Solid-state nuclear magnetic resonance (SSNMR) has proven to be a powerful tool for probing molecular structure and dynamics. Deuterium SSNMR is particularly useful due to the presence of anisotropic interactions whose motional averaging contributes structural and dynamical insight. The magnitude and type of molecular motion can be determined from analysis of solid echo deuterium lineshapes and/or relaxation studies. This work uses various applications of solid-state NMR as well as ab initio and density functional computational methods to study three different areas of physical chemistry: biophysical chemistry, materials science and fundamental concepts of physical chemistry. The first project addressed the dynamics of biomolecules as an aid in understanding protein recognition and binding to damaged DNA by selectively labeling the [2′′-2H] furanose ring in two deoxynucleosides.

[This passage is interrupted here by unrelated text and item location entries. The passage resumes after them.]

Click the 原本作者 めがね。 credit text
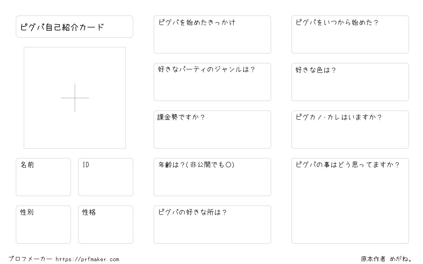Image resolution: width=423 pixels, height=264 pixels. tap(386, 259)
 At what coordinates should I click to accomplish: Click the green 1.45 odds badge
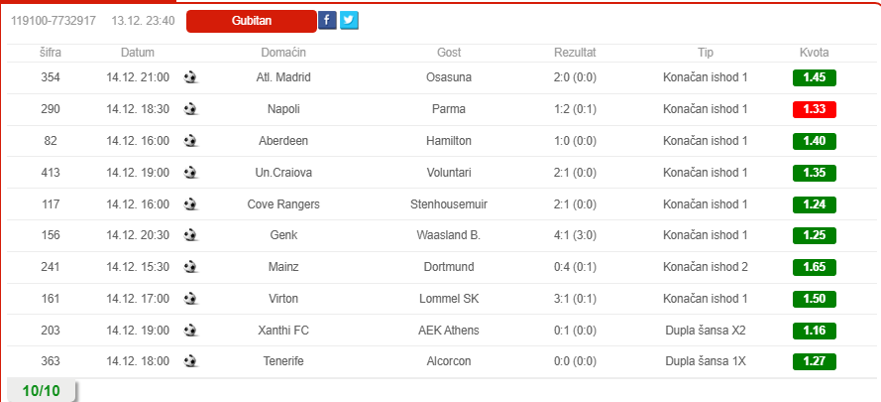click(815, 77)
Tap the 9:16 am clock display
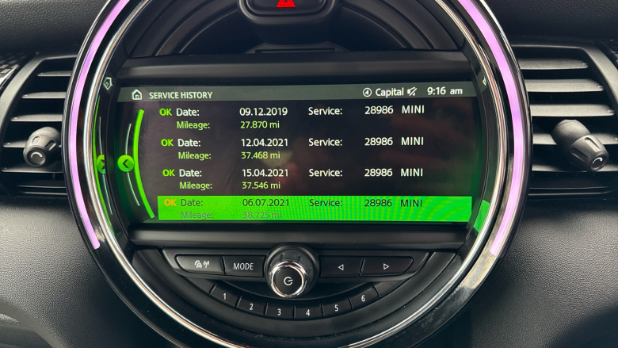The height and width of the screenshot is (348, 618). coord(444,92)
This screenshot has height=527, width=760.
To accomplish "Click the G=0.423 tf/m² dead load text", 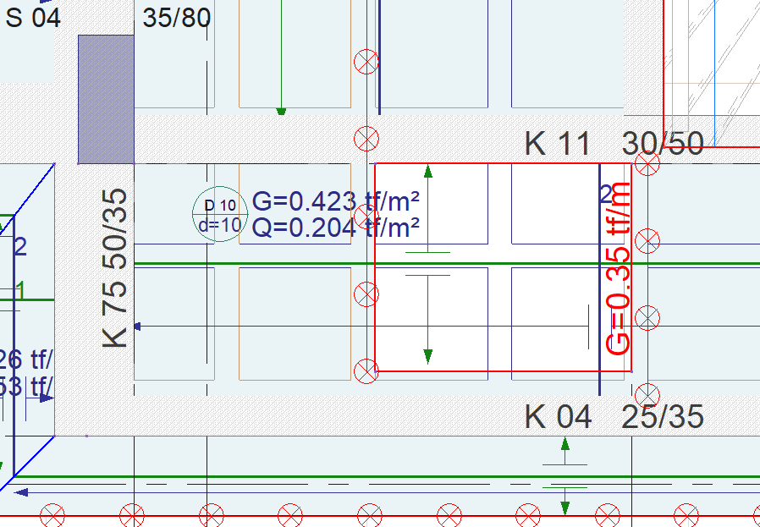I will pos(336,202).
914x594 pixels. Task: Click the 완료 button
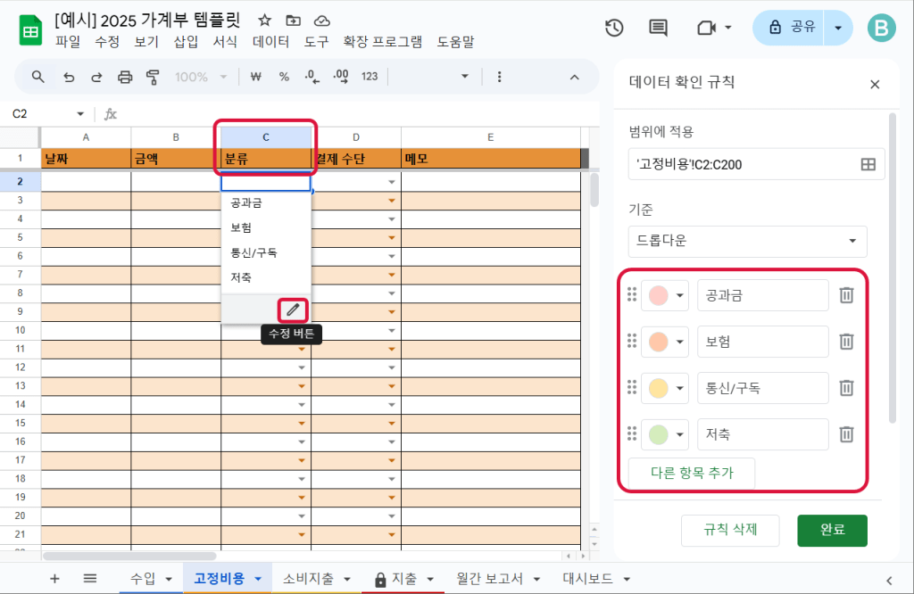click(x=832, y=530)
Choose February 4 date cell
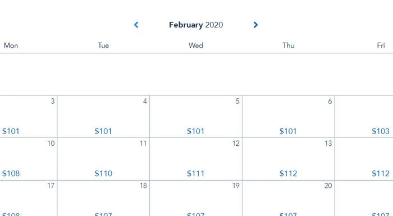Image resolution: width=393 pixels, height=216 pixels. click(x=103, y=117)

The next project uses 1H, 2H, and 13C SSNMR to gain structural insight of self-assembling organic molecules by assessing experimental and theoretical nuclear magnetic parameters. Finally, variant isotopic labeling and deuterium SSNMR are used to understand fundamental thermodynamic isotope effects in amino acids. Of central importance is the dependence on electronic and magnetic parameters in chemical environment; hydrogen bond strength directly correlates to the magnitude of these parameters as obtained experimentally and theoretically.